The District of Columbia Homeland Security and Emergency Management Agency (HSEMA) is responsible for leading the planning and coordination of homeland security and emergency management efforts to ensure that the District is prepared to prevent, protect against, respond to, mitigate, and recover from all threats and hazards. HSEMA is responsible for coordinating the delivery of federal assistance to District agencies.

District of Columbia Homeland Security and Emergency Management Agency, http://hsema.dc.gov.

2.6 District of Columbia Office of the Attorney General

The District of Columbia Office of the Attorney General (OAG) advises and provides legal representation to District agencies, officers, and employees. OAG attorneys are responsible for ensuring that government actions are legally permissible, and for bringing certain actions related to protection of the public health in the District of Columbia Superior Court (Superior Court) (e.g., detaining individuals). 

District of Columbia Office of the Attorney General, https://oag.dc.gov/.

2.7 District of Columbia Office of the Chief Medical Examiner

The District of Columbia Office of the Chief Medical Examiner (OCME) is responsible for investigating all deaths in the District that occur as the result of violence or injury, as well as those that occur unexpectedly, without medical attention, in custody or pose a threat to public health.

District of Columbia Office of the Chief Medical Examiner, https://ocme.dc.gov/page/about-ocme.

2.8 District of Columbia Courts

The District courts are comprised of the Superior Court and the District of Columbia Court of Appeals (Court of Appeals).

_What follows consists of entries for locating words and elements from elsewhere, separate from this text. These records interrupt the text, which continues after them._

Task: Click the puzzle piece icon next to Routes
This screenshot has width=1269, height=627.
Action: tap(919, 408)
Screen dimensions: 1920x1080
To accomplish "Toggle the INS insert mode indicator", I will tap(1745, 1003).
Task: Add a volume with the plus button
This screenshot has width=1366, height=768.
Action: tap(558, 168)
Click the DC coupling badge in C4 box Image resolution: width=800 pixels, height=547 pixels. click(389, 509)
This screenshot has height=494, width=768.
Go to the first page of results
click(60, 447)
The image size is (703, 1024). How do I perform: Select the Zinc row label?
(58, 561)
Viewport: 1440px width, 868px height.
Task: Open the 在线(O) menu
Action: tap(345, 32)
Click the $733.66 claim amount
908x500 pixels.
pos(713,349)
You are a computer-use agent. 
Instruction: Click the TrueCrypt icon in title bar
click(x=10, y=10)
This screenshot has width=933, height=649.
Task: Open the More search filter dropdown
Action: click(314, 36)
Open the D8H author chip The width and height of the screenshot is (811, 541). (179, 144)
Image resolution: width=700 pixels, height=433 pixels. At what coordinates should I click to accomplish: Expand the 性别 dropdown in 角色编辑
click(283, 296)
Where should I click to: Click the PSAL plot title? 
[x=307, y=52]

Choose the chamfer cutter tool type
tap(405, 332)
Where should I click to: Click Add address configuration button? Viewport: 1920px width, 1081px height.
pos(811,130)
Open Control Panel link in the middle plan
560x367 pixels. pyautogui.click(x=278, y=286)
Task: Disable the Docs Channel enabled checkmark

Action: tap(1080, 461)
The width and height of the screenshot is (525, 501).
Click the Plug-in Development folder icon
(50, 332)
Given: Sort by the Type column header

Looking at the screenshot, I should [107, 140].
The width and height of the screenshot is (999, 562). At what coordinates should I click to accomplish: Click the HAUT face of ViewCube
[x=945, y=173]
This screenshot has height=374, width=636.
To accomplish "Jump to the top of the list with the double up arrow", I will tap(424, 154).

The Superior Court has jurisdiction of any civil action or other matter (at law or in equity) brought in the District and of any criminal case under any law applicable exclusively to the District. Under District law, the Superior Court has jurisdiction over cases involving the detention of individuals and groups. See, e.g., D.C. Official Code § 7-134. The Court of Appeals has jurisdiction of appeals from the Superior Court and, to the extent provided by law, may review orders and decisions of the Mayor, the Council, or any agency of the District. D.C. Official Code § 1-204.31.  

Counsel may be appointed by the court for individuals in all cases where an individual faces a loss of liberty and the United States Constitution or any other law requires such appointment of counsel. D.C. Official Code § 11-2602.